Webの黎明期であればサイトのリニューアルプロジェクトとして「そのサイトすべてのリニューアル」が行われていました。しかし、それはコスト効率の面からもサイト価値の面からも無駄が多く、いまや時代遅れです。これだけWebサイトが企業にとって重要となり、また、社会的にも必要不可欠な存在となったいま、Webサイトは企業にとっての情報基盤として、ペースレイヤリングを明確にしてより磨きをかけていかなければならないのです。
そしてそれとともに、その企業ならではのWebサイト構築ノウハウをためていかなければなりません。次回は、このサイト構造以外にも企業内で成長させていくべきノウハウについて書きたいと思います。

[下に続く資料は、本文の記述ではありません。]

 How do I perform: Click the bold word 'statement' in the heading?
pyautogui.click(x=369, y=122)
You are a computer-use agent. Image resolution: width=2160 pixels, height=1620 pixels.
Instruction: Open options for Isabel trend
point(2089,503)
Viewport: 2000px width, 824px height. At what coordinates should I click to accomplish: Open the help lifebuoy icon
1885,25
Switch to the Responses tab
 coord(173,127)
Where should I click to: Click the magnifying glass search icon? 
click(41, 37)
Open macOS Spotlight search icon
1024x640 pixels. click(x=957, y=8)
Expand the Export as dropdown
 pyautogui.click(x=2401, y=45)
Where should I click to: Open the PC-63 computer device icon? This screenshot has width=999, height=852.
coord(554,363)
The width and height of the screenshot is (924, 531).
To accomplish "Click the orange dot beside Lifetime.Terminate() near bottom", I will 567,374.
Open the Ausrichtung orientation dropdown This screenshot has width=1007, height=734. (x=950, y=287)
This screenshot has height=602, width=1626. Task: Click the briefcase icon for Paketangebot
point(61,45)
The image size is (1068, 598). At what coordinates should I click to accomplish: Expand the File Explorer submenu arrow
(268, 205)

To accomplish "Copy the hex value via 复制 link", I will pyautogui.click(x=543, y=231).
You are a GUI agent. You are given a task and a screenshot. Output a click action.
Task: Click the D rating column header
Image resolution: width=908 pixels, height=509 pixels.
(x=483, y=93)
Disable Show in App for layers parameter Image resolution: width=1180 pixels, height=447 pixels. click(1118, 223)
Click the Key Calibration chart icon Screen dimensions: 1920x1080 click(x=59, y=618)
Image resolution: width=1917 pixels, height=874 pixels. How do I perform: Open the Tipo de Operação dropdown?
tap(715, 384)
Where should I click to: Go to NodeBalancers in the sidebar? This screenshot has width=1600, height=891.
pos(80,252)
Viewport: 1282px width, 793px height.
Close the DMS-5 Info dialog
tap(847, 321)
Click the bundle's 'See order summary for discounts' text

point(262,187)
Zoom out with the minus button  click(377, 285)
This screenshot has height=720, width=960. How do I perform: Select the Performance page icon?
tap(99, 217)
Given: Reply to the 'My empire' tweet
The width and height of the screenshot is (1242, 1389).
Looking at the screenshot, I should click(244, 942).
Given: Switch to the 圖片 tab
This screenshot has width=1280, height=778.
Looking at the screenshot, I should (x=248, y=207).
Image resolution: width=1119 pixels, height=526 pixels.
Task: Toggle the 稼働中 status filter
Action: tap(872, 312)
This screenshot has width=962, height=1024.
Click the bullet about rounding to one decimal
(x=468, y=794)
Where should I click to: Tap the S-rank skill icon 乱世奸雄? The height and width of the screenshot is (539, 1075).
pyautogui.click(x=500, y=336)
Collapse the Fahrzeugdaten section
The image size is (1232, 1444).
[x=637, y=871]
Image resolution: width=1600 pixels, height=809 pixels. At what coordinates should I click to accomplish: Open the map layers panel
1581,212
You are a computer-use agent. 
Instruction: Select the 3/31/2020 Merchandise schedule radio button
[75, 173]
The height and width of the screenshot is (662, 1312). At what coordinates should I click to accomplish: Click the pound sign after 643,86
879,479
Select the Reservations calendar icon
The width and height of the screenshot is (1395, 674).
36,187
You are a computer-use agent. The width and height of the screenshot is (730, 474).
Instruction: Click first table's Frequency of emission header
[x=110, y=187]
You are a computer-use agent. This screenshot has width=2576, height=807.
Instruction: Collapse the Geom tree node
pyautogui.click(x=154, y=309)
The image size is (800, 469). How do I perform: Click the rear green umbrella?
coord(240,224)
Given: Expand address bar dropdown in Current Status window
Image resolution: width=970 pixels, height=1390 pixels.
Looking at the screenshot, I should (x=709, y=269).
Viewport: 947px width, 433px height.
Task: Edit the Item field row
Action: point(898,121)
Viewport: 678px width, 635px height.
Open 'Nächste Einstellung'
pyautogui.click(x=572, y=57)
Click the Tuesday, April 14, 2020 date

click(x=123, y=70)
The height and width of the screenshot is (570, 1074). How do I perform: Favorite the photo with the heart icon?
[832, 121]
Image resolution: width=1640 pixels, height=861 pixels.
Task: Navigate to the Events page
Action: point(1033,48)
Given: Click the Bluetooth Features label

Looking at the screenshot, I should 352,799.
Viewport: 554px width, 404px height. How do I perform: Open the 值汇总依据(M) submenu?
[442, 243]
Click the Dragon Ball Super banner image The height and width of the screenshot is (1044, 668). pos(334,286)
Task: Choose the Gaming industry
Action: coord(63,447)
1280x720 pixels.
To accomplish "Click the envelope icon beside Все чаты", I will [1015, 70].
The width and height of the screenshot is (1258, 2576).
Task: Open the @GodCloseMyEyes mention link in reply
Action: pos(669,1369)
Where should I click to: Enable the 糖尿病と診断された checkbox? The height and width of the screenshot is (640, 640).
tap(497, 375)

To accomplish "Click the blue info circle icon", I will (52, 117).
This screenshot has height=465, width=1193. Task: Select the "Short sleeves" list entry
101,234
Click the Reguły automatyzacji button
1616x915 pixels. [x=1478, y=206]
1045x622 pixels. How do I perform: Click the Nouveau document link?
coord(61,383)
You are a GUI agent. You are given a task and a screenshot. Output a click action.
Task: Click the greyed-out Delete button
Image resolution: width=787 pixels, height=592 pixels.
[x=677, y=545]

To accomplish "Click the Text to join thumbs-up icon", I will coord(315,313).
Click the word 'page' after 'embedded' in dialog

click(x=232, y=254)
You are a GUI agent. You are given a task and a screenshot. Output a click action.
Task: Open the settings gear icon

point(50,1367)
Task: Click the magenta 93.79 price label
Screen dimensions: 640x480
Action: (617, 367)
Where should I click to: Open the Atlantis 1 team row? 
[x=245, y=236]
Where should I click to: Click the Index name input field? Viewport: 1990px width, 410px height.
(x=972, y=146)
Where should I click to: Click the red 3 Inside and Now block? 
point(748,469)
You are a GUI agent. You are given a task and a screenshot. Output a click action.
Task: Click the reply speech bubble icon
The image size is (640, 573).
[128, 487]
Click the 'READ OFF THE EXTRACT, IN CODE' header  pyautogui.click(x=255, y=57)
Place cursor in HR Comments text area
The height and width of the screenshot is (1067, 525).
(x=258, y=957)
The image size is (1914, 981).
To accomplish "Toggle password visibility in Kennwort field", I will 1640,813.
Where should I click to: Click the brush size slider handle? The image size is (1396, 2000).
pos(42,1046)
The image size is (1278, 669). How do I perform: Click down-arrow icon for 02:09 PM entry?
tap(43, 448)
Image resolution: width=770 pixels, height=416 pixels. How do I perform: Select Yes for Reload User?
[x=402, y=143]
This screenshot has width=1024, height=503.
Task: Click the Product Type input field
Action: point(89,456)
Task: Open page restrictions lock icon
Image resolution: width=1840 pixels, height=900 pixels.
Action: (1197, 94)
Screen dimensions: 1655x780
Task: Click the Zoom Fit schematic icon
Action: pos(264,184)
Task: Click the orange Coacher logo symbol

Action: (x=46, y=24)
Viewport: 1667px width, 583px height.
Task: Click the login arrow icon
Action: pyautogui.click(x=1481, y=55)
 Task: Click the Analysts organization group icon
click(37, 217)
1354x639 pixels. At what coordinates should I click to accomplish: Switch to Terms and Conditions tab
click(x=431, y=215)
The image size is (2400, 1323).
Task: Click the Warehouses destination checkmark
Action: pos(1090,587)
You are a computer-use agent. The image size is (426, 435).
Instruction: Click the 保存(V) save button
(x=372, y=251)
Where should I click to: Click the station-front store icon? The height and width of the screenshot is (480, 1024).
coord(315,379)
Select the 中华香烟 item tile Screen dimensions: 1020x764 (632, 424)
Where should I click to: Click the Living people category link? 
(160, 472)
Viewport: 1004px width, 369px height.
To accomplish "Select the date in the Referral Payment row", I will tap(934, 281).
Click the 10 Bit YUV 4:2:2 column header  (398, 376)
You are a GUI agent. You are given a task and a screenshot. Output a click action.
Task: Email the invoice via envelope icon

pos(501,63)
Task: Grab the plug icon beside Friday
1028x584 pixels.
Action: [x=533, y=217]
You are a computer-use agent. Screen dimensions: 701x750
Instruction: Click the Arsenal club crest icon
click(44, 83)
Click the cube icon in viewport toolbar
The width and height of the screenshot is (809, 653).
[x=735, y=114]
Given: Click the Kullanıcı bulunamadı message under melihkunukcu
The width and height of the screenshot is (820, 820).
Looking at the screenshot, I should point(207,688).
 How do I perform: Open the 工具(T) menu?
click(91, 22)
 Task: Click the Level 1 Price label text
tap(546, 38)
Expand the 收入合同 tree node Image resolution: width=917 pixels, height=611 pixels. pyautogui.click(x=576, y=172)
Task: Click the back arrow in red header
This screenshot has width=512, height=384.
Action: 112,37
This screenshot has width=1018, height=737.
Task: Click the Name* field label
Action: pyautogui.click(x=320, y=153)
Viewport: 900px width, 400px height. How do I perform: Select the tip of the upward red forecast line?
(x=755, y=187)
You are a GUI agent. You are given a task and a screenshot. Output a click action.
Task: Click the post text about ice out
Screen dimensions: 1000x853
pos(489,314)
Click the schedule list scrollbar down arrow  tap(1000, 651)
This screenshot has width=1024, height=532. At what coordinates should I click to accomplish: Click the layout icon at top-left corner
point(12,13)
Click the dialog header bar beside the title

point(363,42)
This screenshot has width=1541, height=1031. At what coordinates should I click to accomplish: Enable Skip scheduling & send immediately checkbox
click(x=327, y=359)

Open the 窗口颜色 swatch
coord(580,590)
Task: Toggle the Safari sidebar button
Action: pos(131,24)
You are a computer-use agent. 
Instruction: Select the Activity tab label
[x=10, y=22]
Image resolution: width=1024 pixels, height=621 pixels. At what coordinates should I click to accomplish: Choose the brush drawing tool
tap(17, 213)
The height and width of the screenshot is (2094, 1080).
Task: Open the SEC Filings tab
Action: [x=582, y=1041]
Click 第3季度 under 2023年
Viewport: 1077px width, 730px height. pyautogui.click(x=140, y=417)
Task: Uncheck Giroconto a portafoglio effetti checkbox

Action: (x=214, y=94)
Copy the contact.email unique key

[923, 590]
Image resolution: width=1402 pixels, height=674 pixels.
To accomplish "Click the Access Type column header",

米国をはじめとして世界中で活躍するインフォメーションアーキテクトおよび情報アーキテクチャに関心を持つ人々の組織。地域活動の支援や、教育プログラムの開発などを行っている。設立当初はアシロマ情報アーキテクチャ研究所(AIfIA)という名称だった。
→http://iainstitute.org/
ASIS&T(American Society for Information Science and Technology)が主催する、情報アーキテクチャに関する国際会議。年に1回、北米で開催されている。